A discussão regulatória na Holanda é o que me levou a isso. Achei interessante que a ideia de divulgação controlada estivesse vindo de um contexto regulatório, e não de o Dusk explicar sua própria arquitetura. Isso me fez parar e pensar. Talvez privacidade e conformidade não sejam naturalmente um conflito. Talvez o problema real seja decidir o que deve permanecer privado, o que precisa ser comprovado e quem tem acesso à prova.
Isso também mudou a forma como eu li o incidente da ponte DUSK de 10,9M. A camada de consenso não foi comprometida; foi a carteira de assinatura em torno da ponte. Tenho pensado nessa distinção porque ela mostra como o limite real de segurança é muito maior. Uma cadeia pode proteger seu consenso, enquanto as pontes ao redor, chaves, relayers e serviços de processamento introduzem outra camada de confiança.
O redesenho me interessa pelo mesmo motivo. Separar assinatura de processamento de eventos e acompanhar migrações por estados como enviado, concluído, falhou ou ficou preso não é chamativo. Mas acho que é exatamente por isso que importa. Isso trata falha como algo que o sistema deve conseguir ver e conter, e não como algo que ele simplesmente assume que não vai acontecer.

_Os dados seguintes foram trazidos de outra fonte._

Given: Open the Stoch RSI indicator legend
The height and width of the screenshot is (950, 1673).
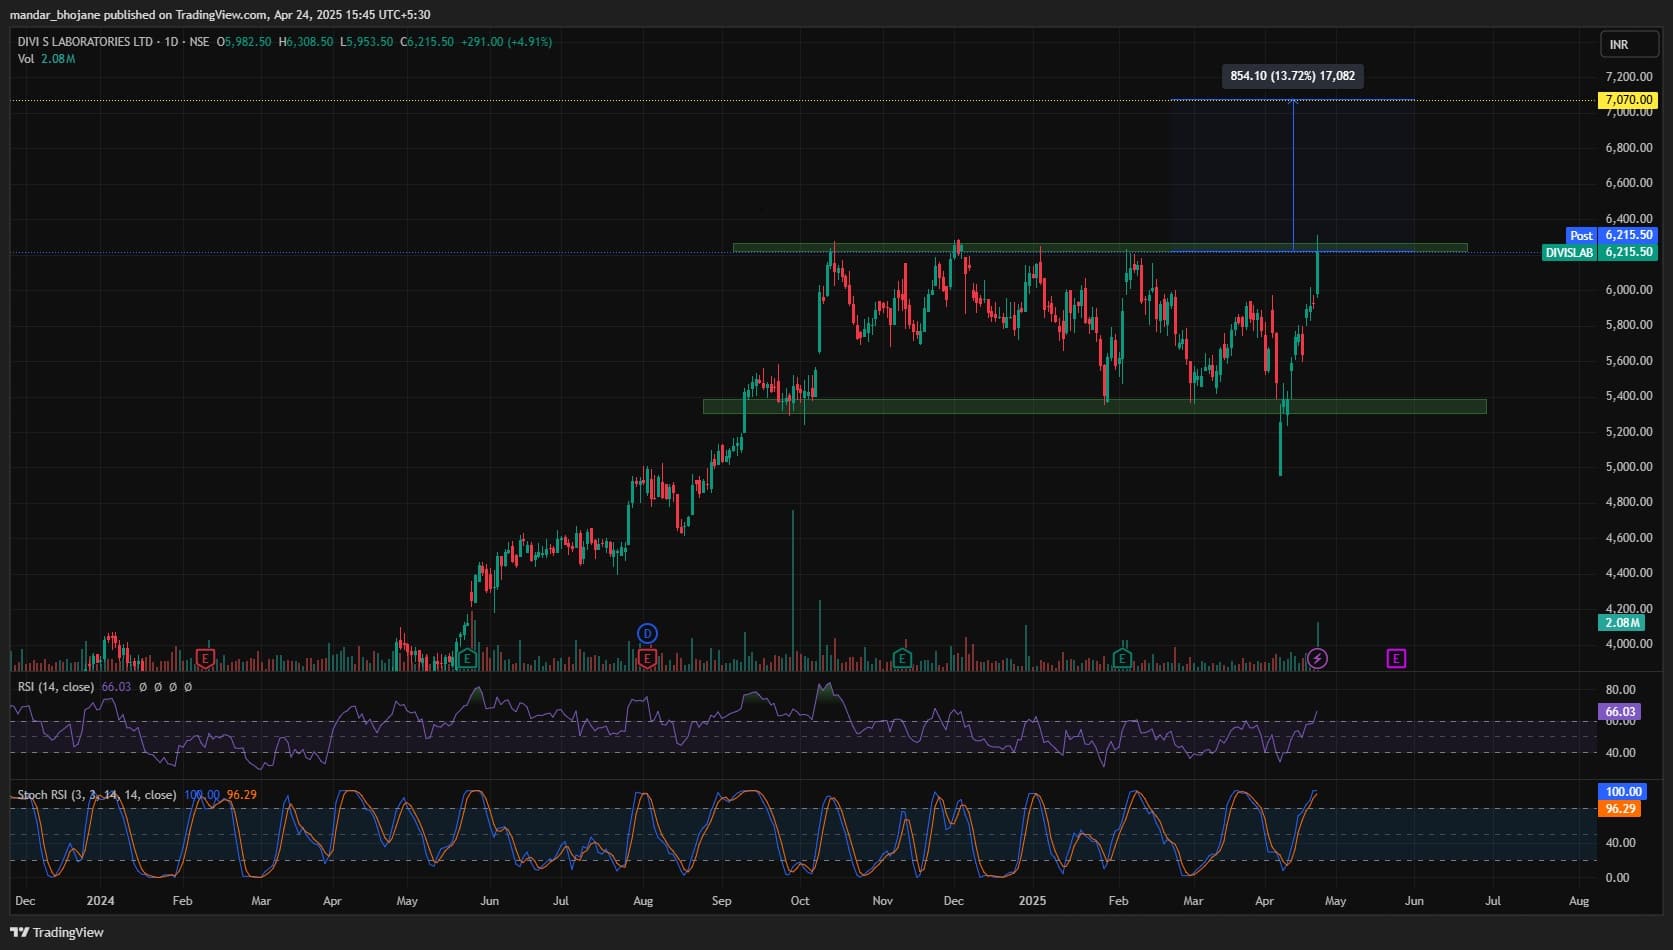Looking at the screenshot, I should click(96, 795).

Então minha pergunta mudou mais uma vez: se a Dusk quer privacidade, conformidade e finanças entre cadeias convivendo, onde a confiança realmente deve residir? Ainda estou trabalhando nisso e sei que não tenho o quadro completo. Eu gostaria genuinamente de ouvir de pessoas que entendem essa arquitetura com mais profundidade.
#dusk $DUSK @Dusk
$VELVET
$UAI
A discussão regulatória na Holanda é o que me levou a isso. Achei interessante que a ideia de divulgação controlada estivesse vindo de um contexto regulatório, e não de o Dusk explicar sua própria arquitetura. Isso me fez parar e pensar. Talvez privacidade e conformidade não sejam naturalmente um conflito. Talvez o problema real seja decidir o que deve permanecer privado, o que precisa ser comprovado e quem tem acesso à prova.
Isso também mudou a forma como eu li o incidente da ponte DUSK de 10,9M. A camada de consenso não foi comprometida; foi a carteira de assinatura em torno da ponte. Tenho pensado nessa distinção porque ela mostra como o limite real de segurança é muito maior. Uma cadeia pode proteger seu consenso, enquanto as pontes ao redor, chaves, relayers e serviços de processamento introduzem outra camada de confiança.

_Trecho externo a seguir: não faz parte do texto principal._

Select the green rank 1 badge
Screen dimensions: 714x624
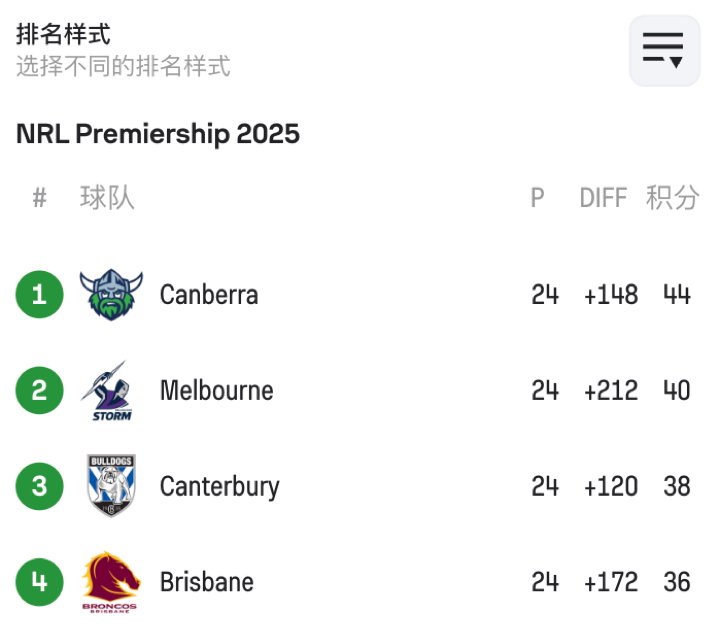39,295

O redesenho me interessa pelo mesmo motivo. Separar assinatura de processamento de eventos e acompanhar migrações por estados como enviado, concluído, falhou ou ficou preso não é chamativo. Mas acho que é exatamente por isso que importa. Isso trata falha como algo que o sistema deve conseguir ver e conter, e não como algo que ele simplesmente assume que não vai acontecer.
Então minha pergunta mudou mais uma vez: se a Dusk quer privacidade, conformidade e finanças entre cadeias convivendo, onde a confiança realmente deve residir? Ainda estou trabalhando nisso e sei que não tenho o quadro completo. Eu gostaria genuinamente de ouvir de pessoas que entendem essa arquitetura com mais profundidade.